Meet the Student Fellows… Zoe Backhouse

We asked our Student Fellows to write us a short blog about their background and what they are doing as part of their BILT role. The following blog is from Zoe Backhouse, who has been a BILT Student Fellow since December 2018.

My name is Zoe Backhouse. I’m a fourth year Liberal Arts student newly appointed as a BILT Student Fellow. I’ll be working on a project called Improving Students’ Understanding of Assessment.

This marks my fifth year trying to shake up education practice here, which either makes me an education practice nerd or suggests there’s a lot to change at Bristol. Just kidding! I love Bristol Uni 😊.

When I started in 2014 I needed a part-time job and overheard that the Students’ Union was a great place to look (its Living Wage Employer status meant high £££ for first years).
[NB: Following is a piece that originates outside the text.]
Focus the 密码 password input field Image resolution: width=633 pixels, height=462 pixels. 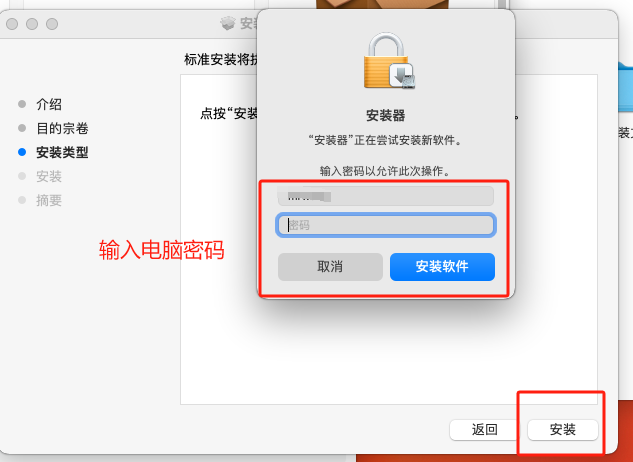386,225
By my second week, I’d landed a role as an Administration Assistant with the Educational Representation team. Without realising, I’d found a passion. I worked with student reps and academics from across the University, supporting them to challenge the curriculum and change degrees from the grassroots. Inspired, I went on to become a course rep, a faculty rep and then took a year out after second year to work as the Undergraduate Education Officer.

I learned a huge amount over those three years. I encountered diverse opinions and practices and, although overwhelming, this taught me that there was no one way to experience this University. Despite the difference, there was something that became consistent to me – whether it was as a high or a low, most students’ time was defined in some way by their experience of assessment.

Just as I began to develop a detailed picture of student needs and was putting together a manifesto for the University to help address this time-old problem, my term ended at the Students’ Union and I had to go to McGill University in Montreal, Canada for my year abroad. What a shame!

I ended up having probably the best year of my life there. Although this was of course because I was in one of North America’s most exciting cities, I have to be honest in saying that the year was special in what it gave me educationally.

Suddenly I was at a University where I wasn’t just studying disciplines I’d encountered in school. I was being educated in Indigenous Studies, Jewish Studies, learning about contemporary Canadian history through Fine Art and historic Islamic law through English Literature. I was assessed through volunteering, creative writing, building real-life grant bids for a project I’d set up in the city, and, yes, through formal research papers. I felt I’d never learned so much in my life.

Coming back to Bristol, a university with many of the same qualities and challenges as McGill, I saw only opportunity in terms of where we can go. I love what BILT does and think it’s already had a huge effect in supporting academics to take risks with their teaching practice and experiment with whole new concepts in Higher Education.

Now I’d like to see how this applies to students. What is the potential of us co-creating assessment? How can we cross disciplinary boundaries and be assessed on, or even beyond, our programme? And, perhaps most importantly to me personally, how can we understand our mental health in the context of our learning and assessment (not just in the context of support services)?

Prepare for focus groups, debates and more blogs over the word limit. I can’t wait to start!